*** Opening of Document text ***
Breeding stock animal prices have rebounded slightly in November but remain at near record lows compared to the last decade, said Gavin Conacher, executive director of the CBA.
Conacher said the Canadian Bison Marketing Council, the marketing arm of the CBA, is working on a long-term plan to help the industry through this period.
“It has been a tough couple of years but things may be turning around a bit. This does mark a change in the industry though,” he said.
Ray Salmon of Manitoba Agriculture said the change was inevitable as the industry went from producing breeding stock to producing meat.
“I think we forgot that this business is about meat and raising grass to build that meat. That’s what came as a surprise to a lot of folks when prices started to fall,” said Salmon.
Conacher said the industry also saw strong demand for its product from 1992-95. Production volumes increased by 15 to 20 percent per year. But there was little investment in marketing the meat.
“We finally exceeded demand and prices did what they do when that happens.”
The CBMC hired a meat industry consultant from Ontario, Kaji Kado of PPD Inc., to develop a marketing plan.
His report highlighted the problems and what could be done to solve them.
“The consumer doesn’t need your product. That is a misconception about this business. They don’t need it. You have to make them want it,” he said.
Kado said bison producers will need to work together to market the product to consumers.
Low prices have caused many growers to sell their meat from the farmgate directly to consumers, but Kado said that is not a long-term solution.
“You will make more profit on a single animal. The best farmgate seller in your association sells three carcasses a week. Most of you sell a couple a month. It takes a lot of time sell an animal this way and it isn’t what you really want to do. You want to raise bison,” said Kado.
The North American Bison Co-operative in New Rockford, North Dakota, has for several years slaughtered and marketed bison from Canada and the United States.
Producers say the formula of getting paid once the sale is made by the co-op worked well when there was an unlimited demand and the co-op had 65 percent of the North American market.
*** Close of Document text ***
*** Opening of Extracted records ***
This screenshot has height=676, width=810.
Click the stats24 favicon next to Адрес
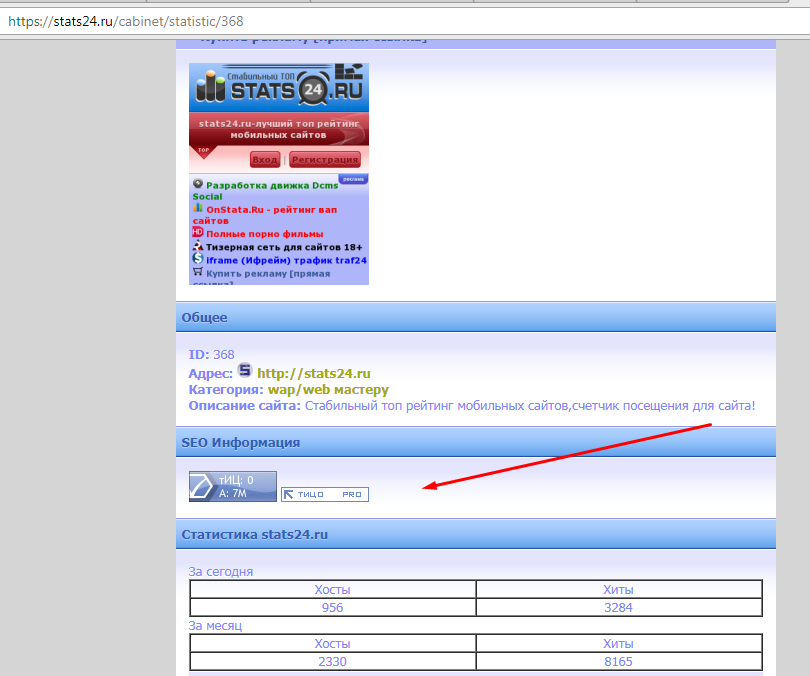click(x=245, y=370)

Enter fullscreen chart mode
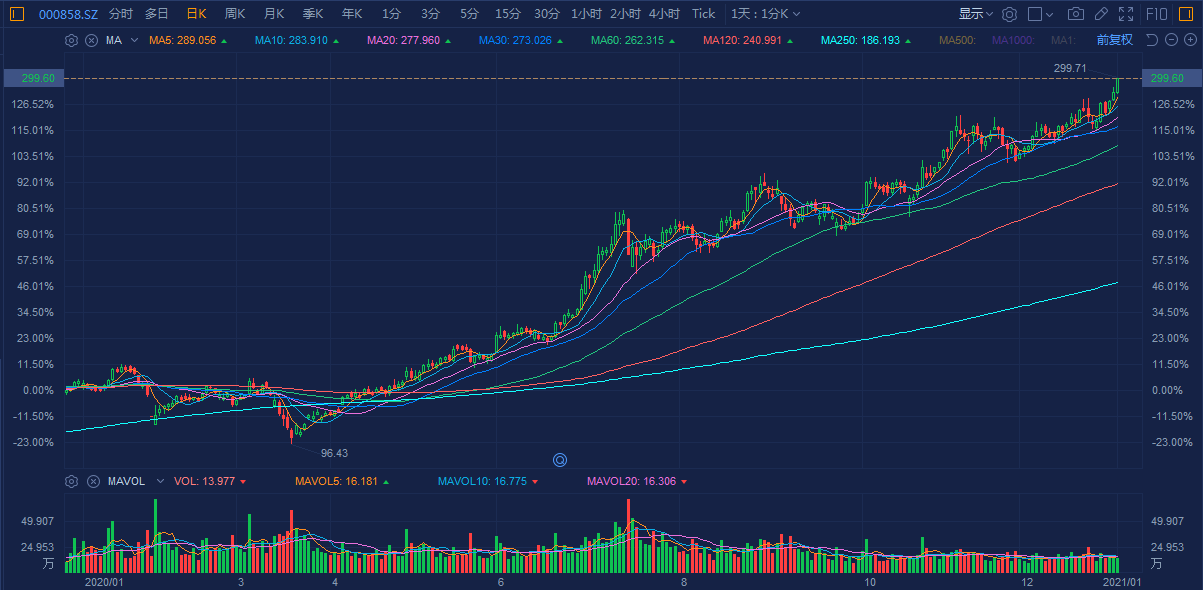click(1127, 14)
*** Close of Extracted records ***
* Exercise *
Please answer these questions from the article on bison prices, one line each:
(a) By how much did production volumes increase per year during 1992-95?
(b) Whom did the CBMC hire to develop a marketing plan?
(c) What share of the North American market did the North American Bison Co-operative have?
The stored lines have nothing to do with the article on bison prices.

* Answer to the problem *
(a) By 15 to 20 percent per year.
(b) Kaji Kado of PPD Inc., a meat industry consultant from Ontario.
(c) 65 percent.